This morning the Chairman of the Board of Commissioners of the Port Authority of New York and New Jersey, Anthony Coscia spoke at a mid-town hotel on the PANYNJ’s plans for the former World Trade Center site including the memorial slated to be built. But of interest to hoteliers and tour and travel professionals were his comments with regard to infrastructure for the greater New York area. Pressing projects that could do with an immediate start include a PATH train link to Newark airport, the single-seat ride from JFK to lower Manhattan (which he did not address but was asked about) and interestingly, but rarely mentioned, a fourth airport.

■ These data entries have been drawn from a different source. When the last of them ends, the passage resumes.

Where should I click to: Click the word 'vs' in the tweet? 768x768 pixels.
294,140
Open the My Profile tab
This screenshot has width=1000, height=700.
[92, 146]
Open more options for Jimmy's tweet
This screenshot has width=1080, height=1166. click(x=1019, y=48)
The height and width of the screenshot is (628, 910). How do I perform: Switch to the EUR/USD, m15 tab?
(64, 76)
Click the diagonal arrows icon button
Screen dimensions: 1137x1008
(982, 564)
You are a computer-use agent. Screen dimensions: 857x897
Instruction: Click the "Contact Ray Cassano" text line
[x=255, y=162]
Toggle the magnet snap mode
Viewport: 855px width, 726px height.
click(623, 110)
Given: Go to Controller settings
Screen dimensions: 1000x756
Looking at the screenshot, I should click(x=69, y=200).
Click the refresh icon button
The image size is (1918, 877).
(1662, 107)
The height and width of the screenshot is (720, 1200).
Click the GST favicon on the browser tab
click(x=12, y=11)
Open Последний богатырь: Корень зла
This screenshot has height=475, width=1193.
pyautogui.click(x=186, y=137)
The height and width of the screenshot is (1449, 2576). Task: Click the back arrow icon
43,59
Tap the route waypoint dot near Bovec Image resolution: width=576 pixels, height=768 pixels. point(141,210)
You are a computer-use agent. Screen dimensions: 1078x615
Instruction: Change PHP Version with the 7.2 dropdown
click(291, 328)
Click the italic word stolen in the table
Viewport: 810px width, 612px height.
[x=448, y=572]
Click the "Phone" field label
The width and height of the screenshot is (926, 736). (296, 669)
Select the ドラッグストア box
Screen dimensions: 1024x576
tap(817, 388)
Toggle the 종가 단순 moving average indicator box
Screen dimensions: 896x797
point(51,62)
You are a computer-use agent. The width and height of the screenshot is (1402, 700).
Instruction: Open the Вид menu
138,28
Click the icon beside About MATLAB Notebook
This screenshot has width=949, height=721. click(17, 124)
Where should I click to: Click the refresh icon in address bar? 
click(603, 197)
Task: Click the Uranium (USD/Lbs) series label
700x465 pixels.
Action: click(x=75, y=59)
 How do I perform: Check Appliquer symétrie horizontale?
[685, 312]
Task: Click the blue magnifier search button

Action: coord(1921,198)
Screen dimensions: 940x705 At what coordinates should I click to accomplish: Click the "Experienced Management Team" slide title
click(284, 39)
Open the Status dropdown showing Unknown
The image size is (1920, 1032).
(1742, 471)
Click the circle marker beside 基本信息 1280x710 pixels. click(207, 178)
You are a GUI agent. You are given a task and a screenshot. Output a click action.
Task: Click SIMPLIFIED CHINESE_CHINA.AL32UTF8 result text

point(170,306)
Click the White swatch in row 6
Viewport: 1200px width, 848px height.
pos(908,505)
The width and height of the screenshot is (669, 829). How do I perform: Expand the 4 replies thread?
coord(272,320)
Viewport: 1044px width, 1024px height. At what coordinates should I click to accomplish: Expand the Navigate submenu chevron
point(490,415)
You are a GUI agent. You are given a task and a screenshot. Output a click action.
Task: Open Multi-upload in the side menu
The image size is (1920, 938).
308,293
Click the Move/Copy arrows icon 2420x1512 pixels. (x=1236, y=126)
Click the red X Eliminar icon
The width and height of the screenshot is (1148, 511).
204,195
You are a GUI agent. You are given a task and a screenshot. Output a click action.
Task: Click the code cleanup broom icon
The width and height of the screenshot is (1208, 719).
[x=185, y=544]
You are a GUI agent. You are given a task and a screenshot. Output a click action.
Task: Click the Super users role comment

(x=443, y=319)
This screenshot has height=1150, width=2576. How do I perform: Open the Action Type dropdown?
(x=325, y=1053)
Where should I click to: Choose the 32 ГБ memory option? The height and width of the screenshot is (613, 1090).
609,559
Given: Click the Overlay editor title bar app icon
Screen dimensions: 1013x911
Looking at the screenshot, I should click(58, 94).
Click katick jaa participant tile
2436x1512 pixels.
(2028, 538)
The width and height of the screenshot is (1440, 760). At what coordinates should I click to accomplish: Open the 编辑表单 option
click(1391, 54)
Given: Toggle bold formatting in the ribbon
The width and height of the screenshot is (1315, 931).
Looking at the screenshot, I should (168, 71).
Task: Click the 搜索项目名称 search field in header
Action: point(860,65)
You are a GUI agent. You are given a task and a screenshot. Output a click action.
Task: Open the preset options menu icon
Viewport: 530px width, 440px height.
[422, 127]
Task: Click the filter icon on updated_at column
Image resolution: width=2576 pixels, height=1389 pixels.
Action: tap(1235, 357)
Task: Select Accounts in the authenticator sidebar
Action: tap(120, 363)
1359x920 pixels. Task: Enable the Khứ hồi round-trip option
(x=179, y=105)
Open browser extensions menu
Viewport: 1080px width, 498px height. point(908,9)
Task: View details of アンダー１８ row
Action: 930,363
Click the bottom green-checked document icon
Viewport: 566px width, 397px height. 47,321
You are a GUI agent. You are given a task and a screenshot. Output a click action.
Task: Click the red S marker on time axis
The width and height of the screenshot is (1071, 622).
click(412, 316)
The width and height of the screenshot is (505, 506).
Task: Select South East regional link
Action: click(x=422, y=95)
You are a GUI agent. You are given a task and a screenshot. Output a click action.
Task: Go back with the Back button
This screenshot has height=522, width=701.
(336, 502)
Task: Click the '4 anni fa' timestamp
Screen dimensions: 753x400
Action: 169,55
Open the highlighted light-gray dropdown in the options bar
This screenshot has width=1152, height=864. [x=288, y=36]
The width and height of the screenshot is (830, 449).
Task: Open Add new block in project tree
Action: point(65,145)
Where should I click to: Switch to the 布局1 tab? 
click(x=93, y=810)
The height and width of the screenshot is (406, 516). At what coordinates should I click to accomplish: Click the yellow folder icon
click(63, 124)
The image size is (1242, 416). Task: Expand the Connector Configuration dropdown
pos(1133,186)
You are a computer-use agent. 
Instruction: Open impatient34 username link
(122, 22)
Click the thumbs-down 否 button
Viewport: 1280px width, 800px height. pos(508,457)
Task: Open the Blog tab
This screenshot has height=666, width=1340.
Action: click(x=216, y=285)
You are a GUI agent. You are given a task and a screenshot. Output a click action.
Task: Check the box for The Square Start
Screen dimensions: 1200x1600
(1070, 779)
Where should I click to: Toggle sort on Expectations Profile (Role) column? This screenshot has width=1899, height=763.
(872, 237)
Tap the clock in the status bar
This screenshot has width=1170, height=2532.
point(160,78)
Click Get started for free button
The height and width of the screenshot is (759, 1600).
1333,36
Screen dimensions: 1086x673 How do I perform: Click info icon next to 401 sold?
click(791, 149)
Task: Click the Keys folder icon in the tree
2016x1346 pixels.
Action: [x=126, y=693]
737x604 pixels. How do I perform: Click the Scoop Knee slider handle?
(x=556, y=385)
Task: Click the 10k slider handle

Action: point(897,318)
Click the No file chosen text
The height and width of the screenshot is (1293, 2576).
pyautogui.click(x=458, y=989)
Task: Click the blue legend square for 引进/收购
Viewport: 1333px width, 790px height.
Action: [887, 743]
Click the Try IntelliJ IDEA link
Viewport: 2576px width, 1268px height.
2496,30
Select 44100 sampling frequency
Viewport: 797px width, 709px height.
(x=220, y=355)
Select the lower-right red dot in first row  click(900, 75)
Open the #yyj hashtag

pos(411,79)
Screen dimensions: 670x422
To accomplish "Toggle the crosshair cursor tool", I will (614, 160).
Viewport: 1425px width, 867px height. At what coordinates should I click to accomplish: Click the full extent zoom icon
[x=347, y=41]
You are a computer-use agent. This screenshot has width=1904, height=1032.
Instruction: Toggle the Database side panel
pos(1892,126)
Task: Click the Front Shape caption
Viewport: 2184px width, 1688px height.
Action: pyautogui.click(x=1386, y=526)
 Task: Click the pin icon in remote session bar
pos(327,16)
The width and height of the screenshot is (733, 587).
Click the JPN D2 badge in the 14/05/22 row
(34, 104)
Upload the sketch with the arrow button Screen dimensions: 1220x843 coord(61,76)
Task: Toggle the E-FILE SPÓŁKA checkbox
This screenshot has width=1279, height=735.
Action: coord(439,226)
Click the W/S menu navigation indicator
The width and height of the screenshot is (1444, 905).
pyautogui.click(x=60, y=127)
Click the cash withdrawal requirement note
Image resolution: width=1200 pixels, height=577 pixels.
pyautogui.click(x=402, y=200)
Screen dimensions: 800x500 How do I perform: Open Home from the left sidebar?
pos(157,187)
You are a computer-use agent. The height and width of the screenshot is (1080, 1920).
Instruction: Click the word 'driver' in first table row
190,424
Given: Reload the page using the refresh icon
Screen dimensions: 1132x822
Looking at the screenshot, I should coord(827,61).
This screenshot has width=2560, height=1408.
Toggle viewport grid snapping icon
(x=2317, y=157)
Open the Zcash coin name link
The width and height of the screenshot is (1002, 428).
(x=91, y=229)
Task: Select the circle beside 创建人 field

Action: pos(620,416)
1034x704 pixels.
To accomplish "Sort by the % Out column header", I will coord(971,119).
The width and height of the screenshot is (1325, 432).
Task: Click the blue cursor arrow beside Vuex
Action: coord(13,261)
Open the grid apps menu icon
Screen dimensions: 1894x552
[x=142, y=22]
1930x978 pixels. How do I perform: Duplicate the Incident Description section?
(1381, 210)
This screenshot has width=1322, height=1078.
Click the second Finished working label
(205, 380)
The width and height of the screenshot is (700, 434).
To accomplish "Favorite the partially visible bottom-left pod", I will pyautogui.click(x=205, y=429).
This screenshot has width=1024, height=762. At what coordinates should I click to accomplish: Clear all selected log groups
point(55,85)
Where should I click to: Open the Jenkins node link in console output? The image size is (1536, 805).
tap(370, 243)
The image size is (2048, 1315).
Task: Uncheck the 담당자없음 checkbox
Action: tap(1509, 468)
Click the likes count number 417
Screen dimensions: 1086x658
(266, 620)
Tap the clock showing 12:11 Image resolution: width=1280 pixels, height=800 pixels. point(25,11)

Coscia stated that based on current passenger growth the three New York area airports, JFK, EWR and LGA are all likely to be tapped out and incapable of handling any more traffic from 2015, a mere nine years from today. He noted that expected passenger volumes at the three airports at that point is likely to be in the 130 million annual range. A big number but oddly even by adding current volume at the three airports the total exceeds world leader, Atlanta’s Hartsfield airport (84 million passengers per year – 2004) by only 10 million. BAA (a private operator recently taken over by Grupo Ferrovial of Spain) operates Heathrow where annual passenger volume is approximately 67 million. So why do the three New York airports have relatively low traffic for a major entry and transit point such as New York? The obvious answer is the congestion Mr. Coscia referred to but also is due to the monopoly exercised by PANYNJ.
With no competition since its inception some 85 years ago, the Port Authority is a gigantic entity that wields control over an assortment of transportation and infrastructure areas. If a fourth airport is developed with a rail link to Manhattan, the PA will likely seek to take that airport over as well. As the New York Sun recently commented in an editorial in the aftermath of the Ferrovial takeover, it is time to get rid of the quasi-government behemoth that is largely immune to competitive forces and let companies in the private sector bid to run the ports and airports.